El rabino le escuchaba, encorvado, y sentía estremecerse su viejo cuerpo. Asomaba espuma en los bordes de los labios resecos del joven; la lengua se le había pegado al paladar y ya no podía hablar. ¿Qué habría podido añadir? Lo había dicho todo y sentía que su corazón se había vaciado. Con un brusco movimiento liberó sus manos de las del anciano y se levantó. Se volvió hacia el rabino:

– ¿Tienes que hacerme más preguntas?- dijo en un silbido.

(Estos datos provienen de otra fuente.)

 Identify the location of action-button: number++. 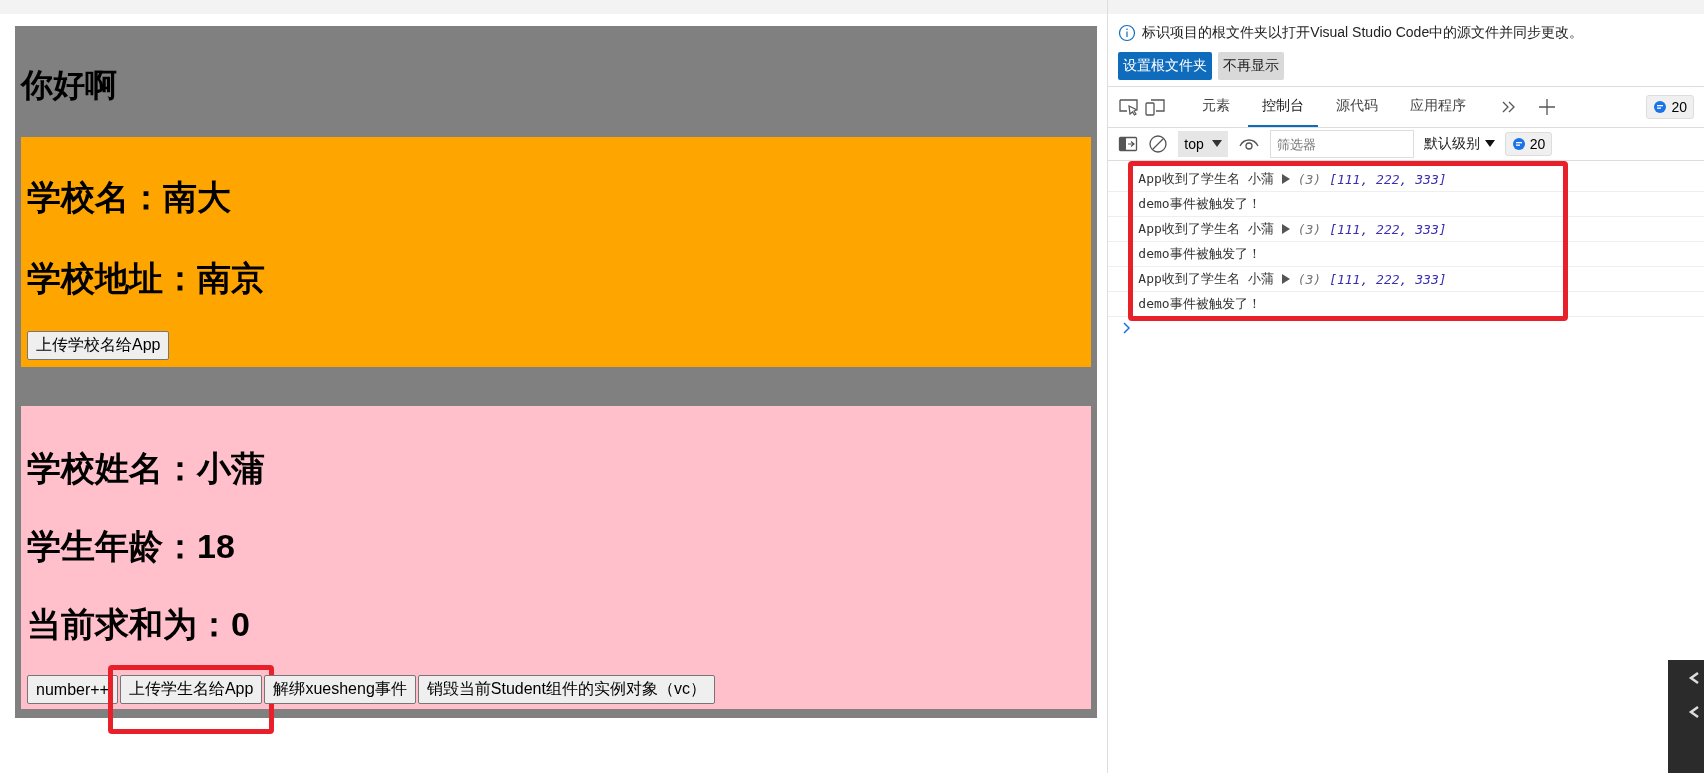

– No -respondió el anciano. Sentía que sus fuerzas lo abandonaban. Había sacado en su vida muchos demonios de la boca de los hombres; los poseídos acudían desde los confines del mundo y él los curaba. Tenían pequeños demonios fáciles de tratar: el demonio del baño, de la cólera, de la enfermedad. Pero aquel… ¿cómo luchar con semejante demonio?

Afuera, el viento de Jehová batía aún la puerta y quería entrar. No se oía ninguna otra voz. No había ni un chacal en la tierra, ni un cuervo en los aires. Todos los seres se habían acurrucado, aterrorizados, esperando a que pasara la cólera del Señor.